### [TRABALHO PEDIDO]
Como fica o texto sobre a venda das barragens da EDP entre "Líder da bancada" e "Trás-os-Montes à Engie.", inclusive, se mudar "barragens" para "centrais hidroelétricas"?

### [SELEÇÃO]

··········

25 mar, 2021 • Eunice Lourenço (Renascença), Sofia Rodrigues (Público)


Líder da bancada do PSD assume ter “muitas dúvidas” sobre a venda de seis barragens da EDP na bacia do Douro e acusa entidades reguladoras de não terem acompanhado devidamente todo o negócio.

Caso EDP “pode ter aberto uma cratera” na fuga aos impostos, avisa Adão Silva
Caso EDP “pode ter aberto uma cratera” na fuga aos impostos, avisa Adão Silva

Eleito pelo círculo de Bragança pela primeira vez em 1987, Adão Silva lidera a bancada do PSD desde setembro de 2020. Em entrevista ao Hora da Verdade, deputado acusa o Governo de pouca clareza e transparência no negócio da venda de seis barragens de Trás-os-Montes à Engie.

Nesta entrevista, Adão Silva justifica com a transparência a proposta de obrigar os titulares de cargos políticos a declararem se pertencem à maçonaria ou outras associações. E defende uma lei que venha substituir os estados de emergência.

··········

### [EXCERTO DE DADOS]
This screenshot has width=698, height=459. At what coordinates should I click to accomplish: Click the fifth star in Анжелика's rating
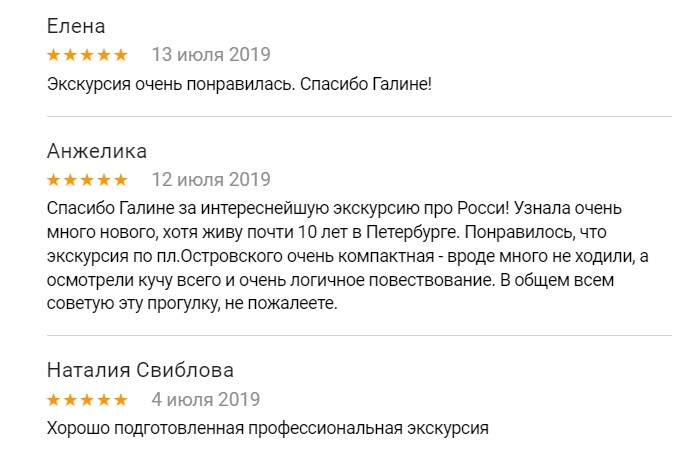click(x=120, y=180)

··········

### [EXERCÍCIO RESOLVIDO]
Líder da bancada do PSD assume ter “muitas dúvidas” sobre a venda de seis centrais hidroelétricas da EDP na bacia do Douro e acusa entidades reguladoras de não terem acompanhado devidamente todo o negócio.

Caso EDP “pode ter aberto uma cratera” na fuga aos impostos, avisa Adão Silva
Caso EDP “pode ter aberto uma cratera” na fuga aos impostos, avisa Adão Silva

Eleito pelo círculo de Bragança pela primeira vez em 1987, Adão Silva lidera a bancada do PSD desde setembro de 2020. Em entrevista ao Hora da Verdade, deputado acusa o Governo de pouca clareza e transparência no negócio da venda de seis centrais hidroelétricas de Trás-os-Montes à Engie.